Why Are the Cells of the Spongy Layer Packed so Loosely Together?

The cells in the spongy layer of plant cells are packed loosely together because it allows for gas exchange. The air spaces between the spongy cells allow the cell to easily facilitate the exchange of carbon dioxide and oxygen between the outside and the inside of the cell.

According to SparkNotes, the spongy layer is the second layer of the mesophyll, which is the tissue between the epidermal cells into which gases diffuse from the stomata. The stomata, small openings on the underside of the leaf, open and close to allow carbon dioxide and oxygen into the cell. Because the spongy layer is loosely packed, the gases travel into the empty spaces surrounding the spongy cells. The open space allows the gases to move freely into and out of the cell as the stomata open and close. For instance, when the stomata open, carbon dioxide rushes in and oxygen rushes out. When the stomata close, neither gas is allowed into or out of the cell.
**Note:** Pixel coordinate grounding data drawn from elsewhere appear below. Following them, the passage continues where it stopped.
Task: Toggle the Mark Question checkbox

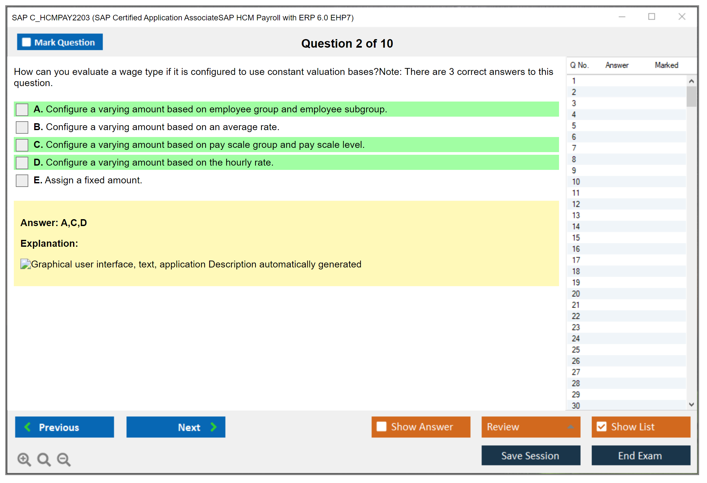Action: (26, 42)
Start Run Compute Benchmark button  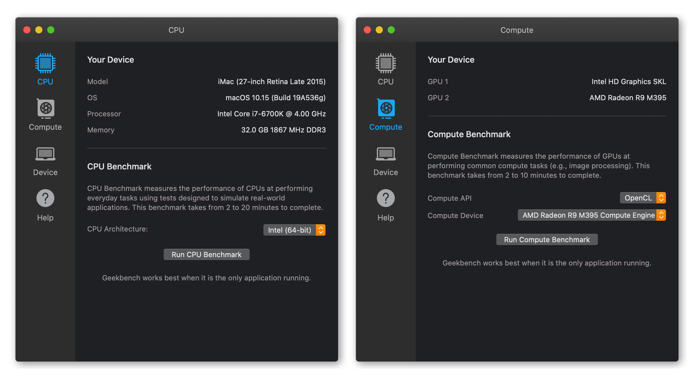coord(547,240)

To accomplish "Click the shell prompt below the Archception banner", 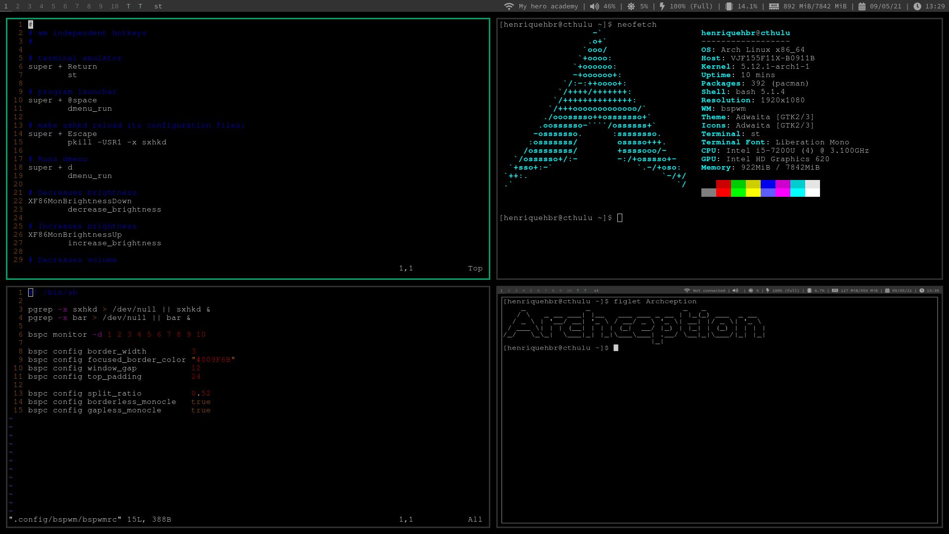I will pos(559,348).
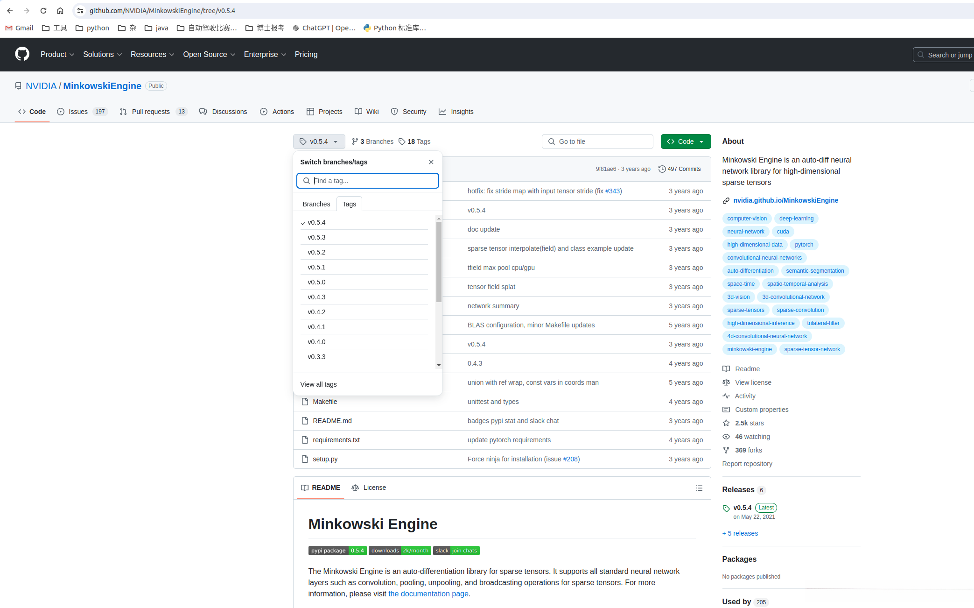Select tag v0.5.3 in the list

316,237
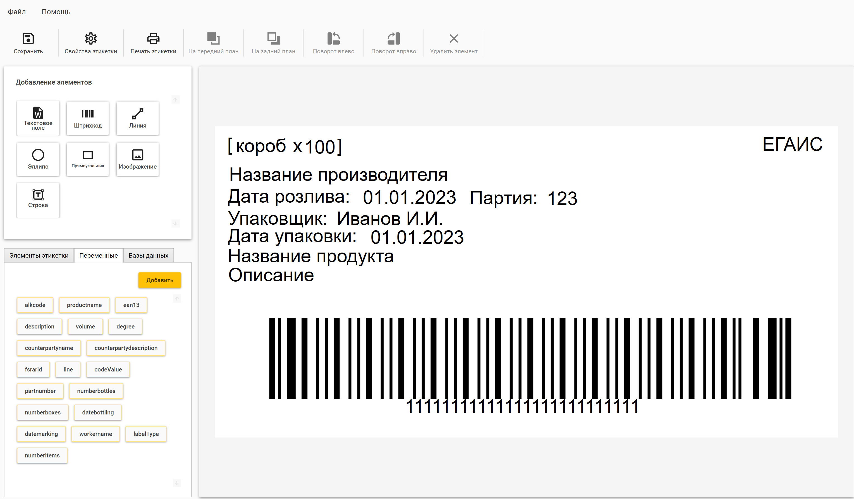Click Удалить элемент delete icon
Viewport: 854px width, 499px height.
[x=454, y=43]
According to the BBC, the air spaces within the spongy layer allow carbon dioxide to diffuse into the leaf and increases its surface area. Additionally, the spongy layer contains chloroplasts, which house the stomata responsible for gas exchange. Essentially, when the plant cell contains enough moisture, the guard cells of the stomata fill with water and force it open. Then, gas exchange occurs. However, when the plant cells lose too much water, the guard cells deflate, which closes the stomata. This prevents further water loss and gas exchange.